Слово «социализм» сейчас выцвело. Для многих оно даже стало бранным (по крайней мере, до тех пор, пока не сформи­ровался дикий рынок, отбросивший массу в обратную сторону). На Западе это программа социальной защиты, разумная, пока не вредит производству, а потом откладываемая в сторону – что-то обыденное для цивилизованной страны и так же мало волнующее, как контейнеры для сборки мусора. Но в револю­ционной России это был миф, обращенный к сердцу и прикры­тый видимостью научной аргументации, усыплявший разум.

Валентинов, во «Встречах с Лениным», вспоминает реплику рабочего, участника одного из социал-демократических круж­ков: «Как послушаешь вас, барышня, так при социализме и кошки не будут давить мышей!». При социализме, говорили взрослые, ответственные люди, «каждый средний человек дос­тигнет по крайней мере уровня Гёте и Аристотеля». Это слова Троцкого.

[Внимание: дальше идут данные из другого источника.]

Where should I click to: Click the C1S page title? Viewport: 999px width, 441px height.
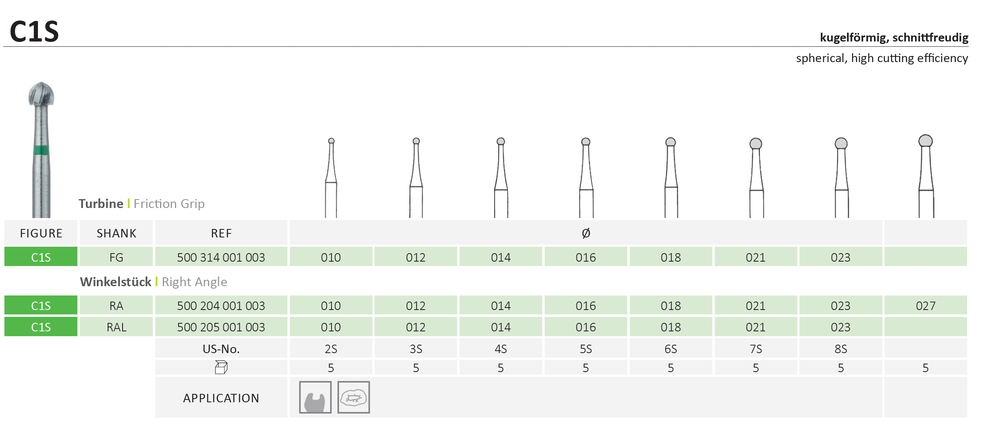tap(34, 31)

А Ленин писал, что при социализме из золота будут делать общественные уборные. Социализм был религией земно­го рая, построенного без Бога. И вера в этот рай имела своих мучеников – и своих мошенников, эксплуатировавших чужую веру... Или своего Великого инквизитора, утратившего веру (не знаю, с кем лучше сравнить И. В. Сталина).

Без понимания силы и глубины социалистической веры нельзя понять ни победы большевиков в Гражданской войне, ни победы Сталина над большевиками, искренне захваченными своими иллюзиями. Простые парни, принятые в партию по «ле­нинскому набору» (после смерти Ленина), легко принимали ло­зунг построения социализма в одной стране. Социализм сво­дился к формуле: от каждого по способностям, каждому по тру­ду. Миф переносился в отдаленное будущее, в коммунизм, практически оставался принцип честного расчета с рабочим за его труд. Такой социализм отличался от цивилизованного капи­тализма только одним: единственным хозяином оставалось го­сударство, предположительно – рабочее государство, неспособ­ное эксплуатировать рабочих. Петр Григорьевич Григоренко признавался (в своей книге «В подполье можно встретить толь­ко крыс...» Нью-Йорк, 1981), что в юности это его убеждало.

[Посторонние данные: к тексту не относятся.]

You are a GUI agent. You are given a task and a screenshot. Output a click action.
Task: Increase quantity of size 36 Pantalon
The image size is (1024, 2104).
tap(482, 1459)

Дореволюционное поколение революционеров не могло так думать. Для него социализм означал совершенно новые отноше­ния между людьми, совершенно новых людей. И было очевид­но, что отдельная страна, окруженная врагами и вынужденная проводить «сверхиндустриализацию за счет крестьянства» (так это откровенно сформулировал Троцкий), не может воспиты­вать Аристотелей, ей не до жиру, быть бы живу. Этой стране не­обходимы и эксплуатация рабочего (чтобы накопить средства для капиталовложений), и армия (содержание которой тоже не­дешево обходится), и тюрьмы для недовольных и т.п.

Я думаю, что Бухарин принимал сталинский лозунг только по тактическим соображениям, как громоотвод против авантю­ристических планов мировой революции, а практически стоял за «НЭП надолго и всерьез» и «врастание кулака в социализм», то есть развитие рыночной экономики, как сейчас говорят, при сохранении «командных высот» у государства; вариант, который испытывается в Китае. Но в Китае никогда не было идеала сво­бодной личности, от Ренессанса до Маркса, а в России это было, в верхнем, образованном слое, у интеллигенции. Там идея «бесконечного развития богатства человеческой приро­ды как самоцели» (Маркс) падала на хорошо подготовленную почву.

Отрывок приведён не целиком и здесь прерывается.